Leveraging Transformers for Weakly Supervised Object Localization in Unconstrained Videos

TL;DR

This work tackles weakly supervised video object localization in unconstrained videos by introducing TrCAM-V, a transformer-based CAM framework built on a DeiT backbone with two heads: classification trained on video-level labels and localization trained on pseudo-pixels derived from a pre-trained CLIP model. Pseudo-labels are generated via GradCAM on CLIP using sharp prompts, with FG/BG regions selected through Otsu thresholding and refined by stochastic pseudo-pixel sampling; a CRF loss aligns the localization map with object boundaries. The model is trained end-to-end without temporal supervision and inferred frame-by-frame for real-time localization. On YouTube-Object datasets, TrCAM-V achieves state-of-the-art localization and classification performance, underscoring the effectiveness of CLIP-derived pseudo-label supervision combined with transformer-based CAM.

Abstract

Weakly-Supervised Video Object Localization (WSVOL) involves localizing an object in videos using only video-level labels, also referred to as tags. State-of-the-art WSVOL methods like Temporal CAM (TCAM) rely on class activation mapping (CAM) and typically require a pre-trained CNN classifier. However, their localization accuracy is affected by their tendency to minimize the mutual information between different instances of a class and exploit temporal information during training for downstream tasks, e.g., detection and tracking. In the absence of bounding box annotation, it is challenging to exploit precise information about objects from temporal cues because the model struggles to locate objects over time. To address these issues, a novel method called transformer based CAM for videos (TrCAM-V), is proposed for WSVOL. It consists of a DeiT backbone with two heads for classification and localization. The classification head is trained using standard classification loss (CL), while the localization head is trained using pseudo-labels that are extracted using a pre-trained CLIP model. From these pseudo-labels, the high and low activation values are considered to be foreground and background regions, respectively. Our TrCAM-V method allows training a localization network by sampling pseudo-pixels on the fly from these regions. Additionally, a conditional random field (CRF) loss is employed to align the object boundaries with the foreground map.
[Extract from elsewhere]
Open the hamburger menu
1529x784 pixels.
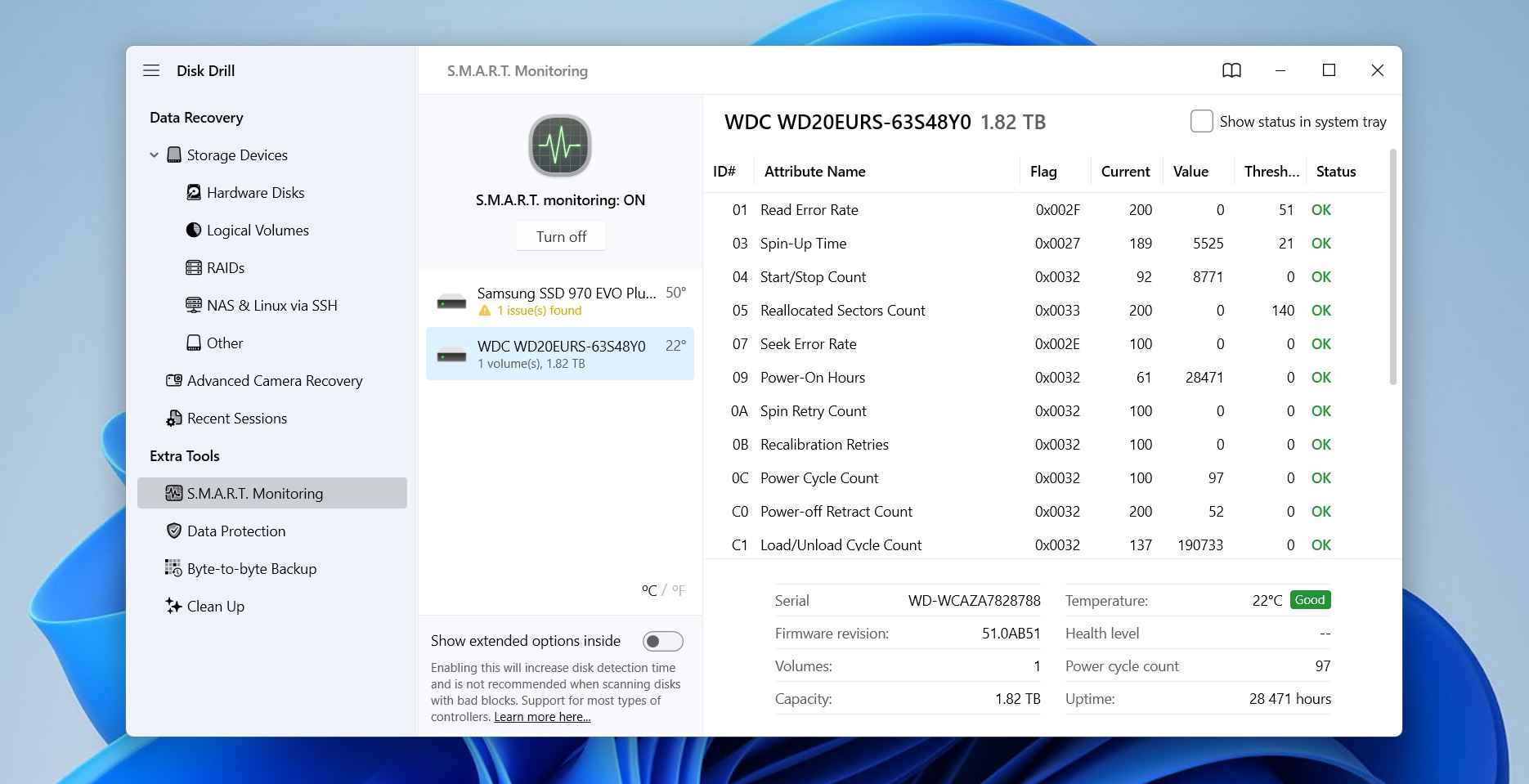coord(151,70)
During inference, the model can process individual frames for real-time localization applications. Extensive experiments on challenging YouTube-Objects unconstrained video datasets show that our TrCAM-V method achieves new state-of-the-art performance in terms of classification and localization accuracy.
Paper Structure (10 sections, 5 equations, 2 figures, 3 tables)
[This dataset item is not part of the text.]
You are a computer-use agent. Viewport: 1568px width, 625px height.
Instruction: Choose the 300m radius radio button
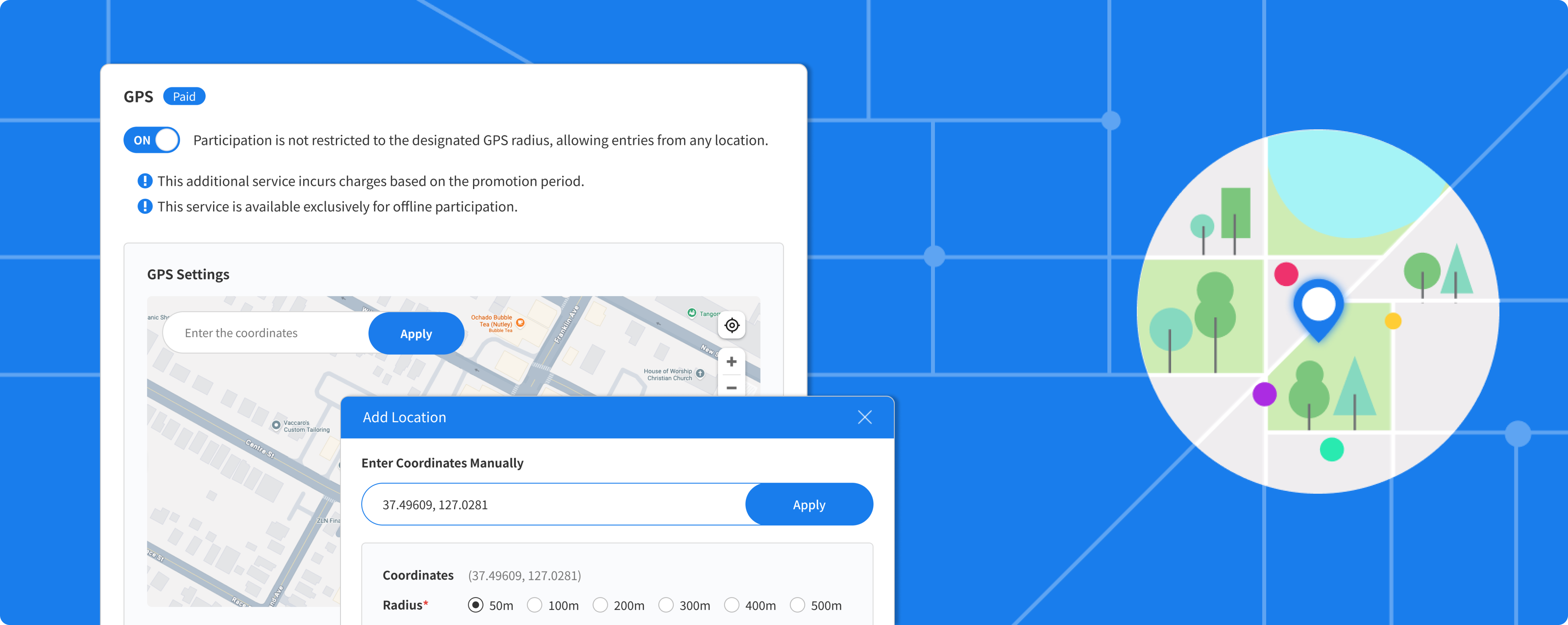click(666, 605)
This paper contains 10 sections, 5 equations, 2 figures, 3 tables.

Figures (2)

  • Figure 1: Illustration of the proposed TrCAM-V training architecture. It consists of DeiT backbone a classification and a localization head that are trained using class labels and pseudo labels, respectively. A pre-trained CLIP model is employed to generate pseudo-labels by utilizing a sharpness-based prompt along with the input image, as suggested in lin2023clip. These pseudo-labels are then used to sample pseudo-pixels for training the localization head. For inference, we only retain DeiT with both heads.
  • Figure 2: Visualization of YTOv1 frames. Here, red and green box indicate the predicated and annotated bounding- box.